The continuous changes in land use patterns have profound impacts on the ecological environment and socio-economic development of the Yellow River Basin. Understanding the dynamic changes in land use in the middle reaches of the Yellow River Basin can provide a scientific basis for achieving sustainable development in the Yellow River Basin. This study is based on four periods of Landsat remote sensing data from 1995, 2005, 2015, and 2023 in the middle reaches of the Yellow River Basin. Obtain the spatial distribution of land use in the demonstration area through Support Vector Machine (SVM) and maximum likelihood method classification, and analyze the characteristics of land use change in the study area from 1995 to 2023 using quantitative indicators such as land use change and transition matrix. The Markov model was applied to predict the land use changes in 2025 and 2030. By establishing the FLUS-Markov model, the land use changes in the study area in 2025 and 2030 were predicted.

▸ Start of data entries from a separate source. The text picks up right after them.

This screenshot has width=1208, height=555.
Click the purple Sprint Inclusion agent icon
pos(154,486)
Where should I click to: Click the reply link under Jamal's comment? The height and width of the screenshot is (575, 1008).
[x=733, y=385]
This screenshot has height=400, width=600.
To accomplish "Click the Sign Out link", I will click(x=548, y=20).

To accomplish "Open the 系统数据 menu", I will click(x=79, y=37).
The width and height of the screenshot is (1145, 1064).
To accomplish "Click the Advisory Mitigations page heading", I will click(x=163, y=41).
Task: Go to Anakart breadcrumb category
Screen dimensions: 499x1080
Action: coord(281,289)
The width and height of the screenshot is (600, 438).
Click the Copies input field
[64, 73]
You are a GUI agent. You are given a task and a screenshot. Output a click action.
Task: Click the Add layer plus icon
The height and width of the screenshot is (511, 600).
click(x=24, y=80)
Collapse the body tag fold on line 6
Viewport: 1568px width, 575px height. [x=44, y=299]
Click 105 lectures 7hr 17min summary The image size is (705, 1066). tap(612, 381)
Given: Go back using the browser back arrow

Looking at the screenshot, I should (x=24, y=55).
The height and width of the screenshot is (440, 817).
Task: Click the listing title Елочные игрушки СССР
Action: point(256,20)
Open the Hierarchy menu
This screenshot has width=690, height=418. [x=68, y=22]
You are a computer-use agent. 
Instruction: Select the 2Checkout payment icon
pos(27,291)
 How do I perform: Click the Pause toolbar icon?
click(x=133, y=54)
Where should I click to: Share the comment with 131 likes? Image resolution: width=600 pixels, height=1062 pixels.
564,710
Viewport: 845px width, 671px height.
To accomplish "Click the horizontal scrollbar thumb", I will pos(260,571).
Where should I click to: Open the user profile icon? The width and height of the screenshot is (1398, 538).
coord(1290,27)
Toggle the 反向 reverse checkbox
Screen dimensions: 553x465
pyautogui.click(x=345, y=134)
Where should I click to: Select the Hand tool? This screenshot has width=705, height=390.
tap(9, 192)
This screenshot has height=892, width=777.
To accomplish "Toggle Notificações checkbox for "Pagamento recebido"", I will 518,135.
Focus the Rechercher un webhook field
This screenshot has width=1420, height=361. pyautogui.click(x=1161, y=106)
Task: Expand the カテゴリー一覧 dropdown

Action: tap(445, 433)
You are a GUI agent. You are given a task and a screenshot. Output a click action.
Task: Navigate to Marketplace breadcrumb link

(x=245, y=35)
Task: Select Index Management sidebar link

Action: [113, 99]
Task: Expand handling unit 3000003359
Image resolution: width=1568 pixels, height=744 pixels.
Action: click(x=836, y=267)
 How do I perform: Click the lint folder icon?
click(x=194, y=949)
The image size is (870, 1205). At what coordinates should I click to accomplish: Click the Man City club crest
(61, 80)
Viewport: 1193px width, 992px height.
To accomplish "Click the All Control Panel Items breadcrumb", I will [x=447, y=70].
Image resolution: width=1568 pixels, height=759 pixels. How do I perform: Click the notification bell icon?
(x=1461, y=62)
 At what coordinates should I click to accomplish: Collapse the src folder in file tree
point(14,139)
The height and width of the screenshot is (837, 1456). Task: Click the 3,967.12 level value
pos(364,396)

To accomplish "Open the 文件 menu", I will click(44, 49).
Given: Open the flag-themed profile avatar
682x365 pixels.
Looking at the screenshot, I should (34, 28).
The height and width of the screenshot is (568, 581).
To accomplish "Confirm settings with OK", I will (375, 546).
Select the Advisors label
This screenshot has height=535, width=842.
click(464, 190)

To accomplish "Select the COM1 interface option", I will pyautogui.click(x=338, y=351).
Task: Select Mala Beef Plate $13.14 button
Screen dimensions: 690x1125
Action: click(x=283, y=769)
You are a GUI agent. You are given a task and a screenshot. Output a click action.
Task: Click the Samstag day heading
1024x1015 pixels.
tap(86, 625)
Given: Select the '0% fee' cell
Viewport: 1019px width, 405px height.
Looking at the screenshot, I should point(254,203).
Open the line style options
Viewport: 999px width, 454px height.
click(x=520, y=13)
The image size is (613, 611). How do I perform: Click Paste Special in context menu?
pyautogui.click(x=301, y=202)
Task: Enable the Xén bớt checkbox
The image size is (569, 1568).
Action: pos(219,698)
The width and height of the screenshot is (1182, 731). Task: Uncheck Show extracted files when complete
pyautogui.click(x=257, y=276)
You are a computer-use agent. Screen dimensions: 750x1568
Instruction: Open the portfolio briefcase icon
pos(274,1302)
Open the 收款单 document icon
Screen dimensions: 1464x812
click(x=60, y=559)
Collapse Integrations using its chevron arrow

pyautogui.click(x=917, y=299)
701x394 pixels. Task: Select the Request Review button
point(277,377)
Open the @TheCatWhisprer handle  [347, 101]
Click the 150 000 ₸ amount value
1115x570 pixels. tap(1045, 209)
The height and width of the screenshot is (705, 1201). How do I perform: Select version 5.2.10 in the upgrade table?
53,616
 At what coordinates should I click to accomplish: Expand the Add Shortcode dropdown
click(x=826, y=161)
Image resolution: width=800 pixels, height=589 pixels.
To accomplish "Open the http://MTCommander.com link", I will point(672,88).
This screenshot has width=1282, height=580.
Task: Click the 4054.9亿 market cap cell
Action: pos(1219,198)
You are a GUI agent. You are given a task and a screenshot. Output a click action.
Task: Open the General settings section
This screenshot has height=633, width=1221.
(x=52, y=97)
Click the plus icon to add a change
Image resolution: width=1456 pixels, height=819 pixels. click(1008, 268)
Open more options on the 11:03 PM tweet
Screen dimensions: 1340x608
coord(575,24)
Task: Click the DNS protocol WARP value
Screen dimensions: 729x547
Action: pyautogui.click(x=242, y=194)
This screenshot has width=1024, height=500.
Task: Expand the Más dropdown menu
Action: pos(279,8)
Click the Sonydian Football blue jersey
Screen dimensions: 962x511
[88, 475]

For the six types of land use changes (forest, grassland, wetland, cultivated land, construction land, and unused land), the results show that: (1) Over the past nearly 30 years, cultivated land and forest land have decreased by 8 600 km² and 6 400 km² respectively, while the area of construction land has significantly increased by 7 500 km²; (2) The transfer directions of land use types are diverse, mainly from cultivated land to construction land and vegetation, and the landscape of each land type tends to be balanced in spatial distribution, with coordinated urban development; (3) Between 1995 and 2023, the number of forests, grasslands, and construction land showed an upward trend, while the number of wetlands, cultivated land, and unused land showed a downward trend; (4) In the next 10 years, there will be significant changes in land use in the middle reaches of the Yellow River, as humans require more land for construction.